1967: Born, Roanoke, Va.
1985: Graduates from Episcopal High School, Alexandria
1990: Bachelor of Arts, Major in U.S. History, University of North Carolina
1990-1993: Art dealer in Europe and Southeastern U.S.
1995: Marries Katherine Fralin
1996: Juris Doctor, Washington & Lee University School of Law
1996-2002: Civil attorney at Mundy, Rogers & Frith
1999: Founds Downtown Music Lab.
2000: Son born; Jackson
2002: Son born; Finn
2002: Donates Tarpley Park, small Grandin area public park (Purchased land for $78,000.)
2002: Leaves law practice for full-time work in real estate redevelopment
2002: Village Grill transformation of abandoned gas station. (Purchased for $90,000.)
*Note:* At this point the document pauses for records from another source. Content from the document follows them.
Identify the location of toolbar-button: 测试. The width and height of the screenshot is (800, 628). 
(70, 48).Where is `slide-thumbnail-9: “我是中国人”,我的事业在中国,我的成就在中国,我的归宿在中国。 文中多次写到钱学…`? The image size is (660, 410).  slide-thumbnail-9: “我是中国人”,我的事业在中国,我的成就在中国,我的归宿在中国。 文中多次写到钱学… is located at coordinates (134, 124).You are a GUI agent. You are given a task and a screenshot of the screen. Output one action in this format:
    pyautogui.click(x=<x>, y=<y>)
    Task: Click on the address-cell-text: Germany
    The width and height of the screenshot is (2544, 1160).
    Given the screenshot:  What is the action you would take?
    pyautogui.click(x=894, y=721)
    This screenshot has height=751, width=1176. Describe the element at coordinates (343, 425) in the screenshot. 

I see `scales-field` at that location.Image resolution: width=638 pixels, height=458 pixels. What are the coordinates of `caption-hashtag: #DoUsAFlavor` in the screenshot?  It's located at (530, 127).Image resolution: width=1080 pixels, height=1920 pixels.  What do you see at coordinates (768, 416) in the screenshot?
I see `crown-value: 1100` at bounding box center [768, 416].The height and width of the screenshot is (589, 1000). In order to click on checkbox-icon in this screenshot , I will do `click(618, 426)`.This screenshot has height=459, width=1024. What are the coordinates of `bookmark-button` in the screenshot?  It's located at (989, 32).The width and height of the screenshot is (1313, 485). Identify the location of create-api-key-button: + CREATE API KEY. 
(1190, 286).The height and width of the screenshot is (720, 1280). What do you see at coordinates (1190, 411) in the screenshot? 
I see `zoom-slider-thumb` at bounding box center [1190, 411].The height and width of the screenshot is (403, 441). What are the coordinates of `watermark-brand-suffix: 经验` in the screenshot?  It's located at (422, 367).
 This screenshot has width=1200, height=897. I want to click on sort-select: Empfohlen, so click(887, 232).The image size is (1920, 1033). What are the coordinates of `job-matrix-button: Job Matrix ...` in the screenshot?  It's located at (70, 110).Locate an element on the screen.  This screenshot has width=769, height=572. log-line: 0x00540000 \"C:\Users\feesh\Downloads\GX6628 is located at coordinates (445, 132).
2003: 204 Jefferson Street Building; 15 condos in former Colonial American National Bank Building. ($10 million project.)
2004: Hancock Building; 58 apartments that rent from $650 to $1,500 monthly in former Grand Piano & Furniture Building. ($10 million project.)
2005: The Cotton Mill; 108 apartments that rent from $500 to $1,325 monthly in former Virginia Mills Building. ($13 million project.)
2007: Appointed to board of directors, Valley Bank
2011: Patrick Henry Apartments completed; 134 apartments that rent from $500 to $1,200 monthly in former Patrick Henry Hotel. ($20 million project.)
2013: (Planned.) The River House Apartments; 100 rental apartments and unspecified commercial space in Wasena area’s former Ice House building. (Purchased for $441,000.)
Sources: Ed Walker and public records.
Early Ed Walker: The Dumpster Misstep
Knowing that Ed Walker is a third-generation attorney and married to the daughter of one of Roaonoke’s wealthiest businessmen, it might be natural to think he started in real estate development with a silver spoon in his mouth.
Actually, he had a nail in his foot.
The injury came in 2002 after Walker made his first investment, with a $90,000 bank loan, in a defunct service station at the edge of Grandin Village that’s now known as the Village Grill.
The wound happened because he had to personally do some of the initial cleanup of the building. “There were hundreds and hundreds of old tires and other trash,” says Walker, and his budget didn’t include help to remove the refuse.
“There was no money. Zero money. I think I made $32,000 a year,” as a then 33-year-old civil attorney, he recalls.
That’s not to say that he hasn’t had the support of “parents and family” over the years that, among other things, provided him with a first-rate education, name recognition and prospective business contacts, all of which he readily acknowledges: “I’m grateful every single day and I can’t separate the work that we do from the support they’ve lent in every imaginable way.”
But the startup of his development career was, he says, “very humble.” Indeed, Walker got his hands dirty and a foot bloodied. “I was just over there” at the ex-gas station “doing what I could. I filled up the construction dumpsters.”
That’s when he stepped on a nail and had to get a tetanus shot.
Since then, his road to fame and fortune as downtown Roanoke’s highest profile developer hasn’t had a major misstep.